Mais l’enjeu est important pour les gamers et gameuses : il s’agit de changer les mentalités, et donc les représentations des femmes dans les jeux vidéos. C’est ce que tweete Graham Lineham, réalisateur TV irlandais :
« Critiques de jeux vidéos ! Si vous enleviez un ou deux points pour misogynie, les créateurs de jeu vidéo pourrait bien arrêter avec toute cette misogynie. »
Anita Sarkeesian, sociologue américaine spécialisée de la représentation des femmes dans la culture populaire et auteure du blog-vidéo Feminist Frequency (et elle aussi habituée des attaques sexistes) fait aussi parti des supporters publics de Carolyn Petit :
« Je soutiens @carolynmichelle [alias Carolyn Petit] et les quelques critiques de jeux vidéos qui ont les tripes de parler de la misogynie rampante qui imprègne Grand Theft Auto. »
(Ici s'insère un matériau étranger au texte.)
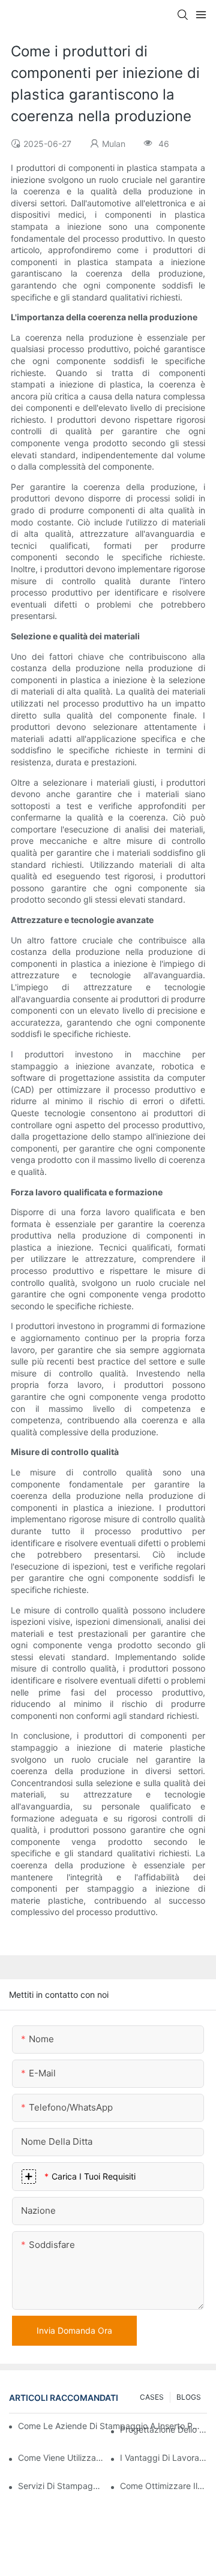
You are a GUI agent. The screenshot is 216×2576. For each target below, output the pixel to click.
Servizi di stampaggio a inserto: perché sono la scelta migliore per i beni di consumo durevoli (61, 2486)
« Ces dernières années, j’ai senti une lente progression vers l’intégration et un changement dans le jeu. Ca me donne de l’espoir. »
Et en effet, à la lecture de quelques commentaires parmi près de 15 000, il semble que tout espoir ne soit pas perdu :
« Superbe critique, heureux que tu ne sois pas passé au-dessus du sexisme comme d’autres critiques l’ont fait, éblouis par les belles images. Triste temps en effet quand la section commentaires vous fait honte d’être un joueur… »
D’ici le prochain GTA, les créateurs sauront-ils rectifier le tir ? Car il se pourrait que le sexisme du monde geek se fissure de l’intérieur sous les coups des critiques : un peu de violence parfois, ça fait du bien.